Repeat the lines below exactly as written, please, from the line with "Given: Click the" to the line with "Given: Open 管理对话 at sidebar bottom", both lines included, and no others.

* [Records from a collection]
::::::::

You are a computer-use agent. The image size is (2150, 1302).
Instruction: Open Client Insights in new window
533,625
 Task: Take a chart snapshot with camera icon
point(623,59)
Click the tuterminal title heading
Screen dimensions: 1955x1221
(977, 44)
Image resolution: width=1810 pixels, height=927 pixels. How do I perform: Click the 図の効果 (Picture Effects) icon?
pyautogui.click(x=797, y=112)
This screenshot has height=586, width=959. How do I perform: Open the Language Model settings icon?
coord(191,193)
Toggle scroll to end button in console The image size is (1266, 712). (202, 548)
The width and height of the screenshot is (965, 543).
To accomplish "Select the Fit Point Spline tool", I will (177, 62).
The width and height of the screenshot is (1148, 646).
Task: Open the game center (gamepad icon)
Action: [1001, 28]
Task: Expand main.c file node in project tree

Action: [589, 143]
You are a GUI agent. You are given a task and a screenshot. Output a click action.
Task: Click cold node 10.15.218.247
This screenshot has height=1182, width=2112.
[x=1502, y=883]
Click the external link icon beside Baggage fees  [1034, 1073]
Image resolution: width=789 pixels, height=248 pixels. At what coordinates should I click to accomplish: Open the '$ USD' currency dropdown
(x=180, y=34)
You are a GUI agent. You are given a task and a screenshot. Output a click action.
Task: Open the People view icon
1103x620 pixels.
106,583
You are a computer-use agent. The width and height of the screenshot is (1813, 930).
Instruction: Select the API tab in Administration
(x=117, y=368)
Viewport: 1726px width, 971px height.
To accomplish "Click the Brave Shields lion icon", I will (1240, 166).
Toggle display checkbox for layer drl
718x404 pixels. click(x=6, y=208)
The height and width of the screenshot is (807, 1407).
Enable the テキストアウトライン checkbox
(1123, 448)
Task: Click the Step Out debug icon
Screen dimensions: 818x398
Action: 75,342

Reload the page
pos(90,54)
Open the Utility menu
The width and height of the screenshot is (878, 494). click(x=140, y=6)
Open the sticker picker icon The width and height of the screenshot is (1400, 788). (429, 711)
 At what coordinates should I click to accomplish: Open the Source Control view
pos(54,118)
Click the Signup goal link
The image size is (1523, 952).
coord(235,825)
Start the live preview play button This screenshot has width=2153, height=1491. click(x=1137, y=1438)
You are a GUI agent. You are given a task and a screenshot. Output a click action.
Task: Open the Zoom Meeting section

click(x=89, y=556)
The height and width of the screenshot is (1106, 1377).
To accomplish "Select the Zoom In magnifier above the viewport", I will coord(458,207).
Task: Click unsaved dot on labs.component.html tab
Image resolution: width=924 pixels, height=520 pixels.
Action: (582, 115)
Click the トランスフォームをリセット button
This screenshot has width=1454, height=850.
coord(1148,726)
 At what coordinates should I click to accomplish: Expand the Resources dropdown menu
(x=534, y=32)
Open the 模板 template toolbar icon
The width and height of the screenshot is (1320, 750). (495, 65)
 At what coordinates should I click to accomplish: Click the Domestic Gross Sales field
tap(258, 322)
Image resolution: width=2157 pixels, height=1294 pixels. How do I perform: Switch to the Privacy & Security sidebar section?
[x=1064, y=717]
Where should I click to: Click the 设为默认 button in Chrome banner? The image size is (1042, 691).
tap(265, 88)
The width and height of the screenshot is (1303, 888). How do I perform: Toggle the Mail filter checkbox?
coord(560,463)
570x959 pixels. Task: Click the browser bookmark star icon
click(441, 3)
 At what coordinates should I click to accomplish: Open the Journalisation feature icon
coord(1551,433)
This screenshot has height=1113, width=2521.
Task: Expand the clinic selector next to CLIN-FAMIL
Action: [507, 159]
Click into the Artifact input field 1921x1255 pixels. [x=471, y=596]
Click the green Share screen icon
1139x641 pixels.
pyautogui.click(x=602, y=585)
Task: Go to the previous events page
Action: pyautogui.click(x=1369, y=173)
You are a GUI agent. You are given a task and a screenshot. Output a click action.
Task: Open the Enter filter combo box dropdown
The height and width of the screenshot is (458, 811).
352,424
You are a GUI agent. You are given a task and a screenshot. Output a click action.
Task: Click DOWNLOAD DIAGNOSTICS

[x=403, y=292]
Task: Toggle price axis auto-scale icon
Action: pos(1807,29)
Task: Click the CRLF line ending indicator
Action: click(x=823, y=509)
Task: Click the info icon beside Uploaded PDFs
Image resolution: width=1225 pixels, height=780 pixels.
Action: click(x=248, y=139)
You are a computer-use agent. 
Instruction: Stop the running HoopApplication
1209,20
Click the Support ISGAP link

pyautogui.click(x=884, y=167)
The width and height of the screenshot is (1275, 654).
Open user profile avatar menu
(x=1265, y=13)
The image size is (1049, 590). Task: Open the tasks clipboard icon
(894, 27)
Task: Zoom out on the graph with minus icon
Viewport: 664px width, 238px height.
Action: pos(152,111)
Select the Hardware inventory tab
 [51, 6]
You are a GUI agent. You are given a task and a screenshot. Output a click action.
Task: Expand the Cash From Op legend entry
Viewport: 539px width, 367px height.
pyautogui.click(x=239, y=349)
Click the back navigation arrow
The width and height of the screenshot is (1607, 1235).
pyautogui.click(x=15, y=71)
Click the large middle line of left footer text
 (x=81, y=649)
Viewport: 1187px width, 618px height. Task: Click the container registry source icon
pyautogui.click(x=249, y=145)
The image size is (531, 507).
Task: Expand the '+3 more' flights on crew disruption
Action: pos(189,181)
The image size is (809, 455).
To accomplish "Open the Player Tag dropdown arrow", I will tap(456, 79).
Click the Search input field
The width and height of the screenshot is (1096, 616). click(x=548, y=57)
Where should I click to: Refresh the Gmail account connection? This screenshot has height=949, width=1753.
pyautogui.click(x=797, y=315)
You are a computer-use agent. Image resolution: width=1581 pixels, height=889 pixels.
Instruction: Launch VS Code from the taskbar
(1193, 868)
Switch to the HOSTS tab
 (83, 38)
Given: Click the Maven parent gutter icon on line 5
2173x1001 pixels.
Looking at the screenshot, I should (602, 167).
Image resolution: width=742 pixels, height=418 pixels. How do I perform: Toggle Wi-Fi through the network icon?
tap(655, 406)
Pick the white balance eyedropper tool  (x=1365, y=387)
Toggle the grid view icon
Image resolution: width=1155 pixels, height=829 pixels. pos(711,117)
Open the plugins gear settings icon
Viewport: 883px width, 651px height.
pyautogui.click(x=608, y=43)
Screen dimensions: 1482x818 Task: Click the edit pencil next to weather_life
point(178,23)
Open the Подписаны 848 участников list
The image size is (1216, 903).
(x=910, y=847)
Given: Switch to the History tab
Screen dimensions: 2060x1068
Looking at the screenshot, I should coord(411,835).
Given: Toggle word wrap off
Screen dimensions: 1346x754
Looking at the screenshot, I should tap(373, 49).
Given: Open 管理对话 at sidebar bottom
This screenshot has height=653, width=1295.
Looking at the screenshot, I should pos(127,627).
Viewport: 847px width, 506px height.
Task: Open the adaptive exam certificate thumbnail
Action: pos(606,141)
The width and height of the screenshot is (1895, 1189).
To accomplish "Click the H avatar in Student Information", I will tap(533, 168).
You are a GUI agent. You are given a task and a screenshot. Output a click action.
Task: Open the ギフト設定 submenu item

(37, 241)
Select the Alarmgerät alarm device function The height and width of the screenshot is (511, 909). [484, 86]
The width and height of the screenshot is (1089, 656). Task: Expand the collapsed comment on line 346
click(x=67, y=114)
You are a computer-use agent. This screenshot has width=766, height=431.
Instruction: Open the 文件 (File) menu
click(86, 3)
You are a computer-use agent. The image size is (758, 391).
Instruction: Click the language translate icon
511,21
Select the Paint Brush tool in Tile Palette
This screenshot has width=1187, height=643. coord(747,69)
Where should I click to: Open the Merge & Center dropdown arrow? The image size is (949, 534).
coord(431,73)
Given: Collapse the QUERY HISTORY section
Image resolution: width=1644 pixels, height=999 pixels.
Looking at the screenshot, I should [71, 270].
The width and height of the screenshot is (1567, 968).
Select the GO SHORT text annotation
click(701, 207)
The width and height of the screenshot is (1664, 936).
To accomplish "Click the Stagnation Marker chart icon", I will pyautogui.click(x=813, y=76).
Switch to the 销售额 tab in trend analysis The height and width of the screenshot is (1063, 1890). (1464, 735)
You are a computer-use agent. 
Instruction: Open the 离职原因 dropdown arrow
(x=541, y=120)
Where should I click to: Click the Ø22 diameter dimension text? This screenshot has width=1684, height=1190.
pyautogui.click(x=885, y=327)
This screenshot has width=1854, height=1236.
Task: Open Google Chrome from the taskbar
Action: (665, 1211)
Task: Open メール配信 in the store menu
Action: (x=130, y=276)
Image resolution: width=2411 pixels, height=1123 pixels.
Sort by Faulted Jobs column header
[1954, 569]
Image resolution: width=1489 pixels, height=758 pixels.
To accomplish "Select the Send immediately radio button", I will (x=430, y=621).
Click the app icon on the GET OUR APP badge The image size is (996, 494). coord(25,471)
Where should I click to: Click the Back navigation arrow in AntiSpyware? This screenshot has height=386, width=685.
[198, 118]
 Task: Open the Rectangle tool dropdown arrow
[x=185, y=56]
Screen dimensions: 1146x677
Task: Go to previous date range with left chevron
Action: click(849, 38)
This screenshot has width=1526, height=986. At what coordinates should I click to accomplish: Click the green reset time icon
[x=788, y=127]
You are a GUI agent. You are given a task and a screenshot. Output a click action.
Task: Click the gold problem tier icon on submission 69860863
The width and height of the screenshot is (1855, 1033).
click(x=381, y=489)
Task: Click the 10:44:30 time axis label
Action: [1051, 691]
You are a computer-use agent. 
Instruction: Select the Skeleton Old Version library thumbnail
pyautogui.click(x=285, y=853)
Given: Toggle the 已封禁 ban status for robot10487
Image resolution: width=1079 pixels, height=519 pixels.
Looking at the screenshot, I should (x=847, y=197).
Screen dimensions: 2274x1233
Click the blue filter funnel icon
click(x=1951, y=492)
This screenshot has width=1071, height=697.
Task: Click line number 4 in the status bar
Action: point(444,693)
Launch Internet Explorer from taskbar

::::::::

* [RESULT OF THIS EXERCISE]
Given: Click the Maven parent gutter icon on line 5
2173x1001 pixels.
Looking at the screenshot, I should (602, 167).
Image resolution: width=742 pixels, height=418 pixels. How do I perform: Toggle Wi-Fi through the network icon?
tap(655, 406)
Pick the white balance eyedropper tool  (x=1365, y=387)
Toggle the grid view icon
Image resolution: width=1155 pixels, height=829 pixels. pos(711,117)
Open the plugins gear settings icon
Viewport: 883px width, 651px height.
pyautogui.click(x=608, y=43)
Screen dimensions: 1482x818 Task: Click the edit pencil next to weather_life
point(178,23)
Open the Подписаны 848 участников list
The image size is (1216, 903).
(x=910, y=847)
Given: Switch to the History tab
Screen dimensions: 2060x1068
Looking at the screenshot, I should coord(411,835).
Given: Toggle word wrap off
Screen dimensions: 1346x754
Looking at the screenshot, I should tap(373, 49).
Given: Open 管理对话 at sidebar bottom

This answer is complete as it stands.